When a writer frees objects (e.g., the old version of a node after copy-on-write), it pushes them into its own 32K-entry circular buffer. No contention. The compactor drains all queues asynchronously in the background.

Atomic Root Swap

Committing a transaction is a single std::atomic::exchange() on _root_objects[root_index], followed by releasing the per-root mutex. Other roots are completely unaffected.

The Full Picture

Two concurrent writers on different roots:

Step Writer A (Root 0) Writer B (Root 1)
Lock _modify_lock[0] _modify_lock[1]
Allocate data Bump in segment 7 Bump in segment 12
Allocate IDs Random CAS in zone bitmap Random CAS in zone bitmap
Free old nodes Push to _release_queue[0] Push to _release_queue[1]
Commit Atomic swap _root_objects[0] Atomic swap _root_objects[1]
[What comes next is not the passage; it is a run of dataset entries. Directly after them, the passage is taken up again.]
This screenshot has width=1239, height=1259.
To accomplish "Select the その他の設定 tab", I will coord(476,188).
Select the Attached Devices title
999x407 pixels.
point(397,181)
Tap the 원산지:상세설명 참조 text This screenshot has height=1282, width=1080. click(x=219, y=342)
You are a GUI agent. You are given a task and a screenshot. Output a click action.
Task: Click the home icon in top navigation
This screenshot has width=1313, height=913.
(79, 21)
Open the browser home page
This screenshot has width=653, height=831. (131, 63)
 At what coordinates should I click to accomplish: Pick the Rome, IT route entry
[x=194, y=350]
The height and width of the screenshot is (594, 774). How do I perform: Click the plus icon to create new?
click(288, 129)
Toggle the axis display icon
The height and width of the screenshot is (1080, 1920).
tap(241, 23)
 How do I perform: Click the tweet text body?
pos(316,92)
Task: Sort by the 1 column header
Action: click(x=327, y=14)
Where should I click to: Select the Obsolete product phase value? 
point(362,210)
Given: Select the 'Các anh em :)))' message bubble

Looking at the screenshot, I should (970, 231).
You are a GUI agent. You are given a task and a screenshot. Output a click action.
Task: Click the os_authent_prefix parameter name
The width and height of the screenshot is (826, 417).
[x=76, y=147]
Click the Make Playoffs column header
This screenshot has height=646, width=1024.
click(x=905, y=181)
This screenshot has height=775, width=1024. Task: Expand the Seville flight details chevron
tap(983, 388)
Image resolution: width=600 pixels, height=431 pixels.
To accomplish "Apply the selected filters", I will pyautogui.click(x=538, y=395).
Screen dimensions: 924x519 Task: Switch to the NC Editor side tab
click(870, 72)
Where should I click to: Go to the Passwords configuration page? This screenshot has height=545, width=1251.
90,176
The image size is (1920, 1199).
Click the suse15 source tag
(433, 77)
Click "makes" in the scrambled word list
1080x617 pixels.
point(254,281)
The only shared resource is the zone-striped ID allocator -- and as described below, it's designed so that contention is vanishingly rare even under heavy concurrent allocation.

Operation Traditional (B-tree/LSM) SAL
Data allocation Page latch or WAL lock Per-session bump (zero contention)
ID allocation Global free-list mutex Zone-striped random CAS
Object release Shared free-list lock Per-session queue (zero contention)
Capacity expansion Inline (blocks writer) Background provider (non-blocking)

Zone-Striped ID Allocation

The zone-striped allocator is the most innovative piece of the concurrency design. It manages ~4 billion 32-bit ptr_address IDs across a memory-mapped free bitmap, with concurrent allocation, automatic growth, balanced distribution, and SIMD-accelerated free-space scanning -- all without locks.

Structure

The 4-billion-entry address space is divided into zones of 4,194,304 IDs each (2^22). Each zone has:

  • A free bitmap: 65,536 atomic uint64_t words, each tracking 64 IDs (1 = free, 0 = allocated)
  • An allocation counter: atomic uint32_t tracking how many IDs are in use in this zone
  • 32 MB of control block data: the actual 8-byte control blocks, memory-mapped contiguously

Zone size (32 MB) deliberately matches segment size (32 MB), making address-to-zone mapping a single division.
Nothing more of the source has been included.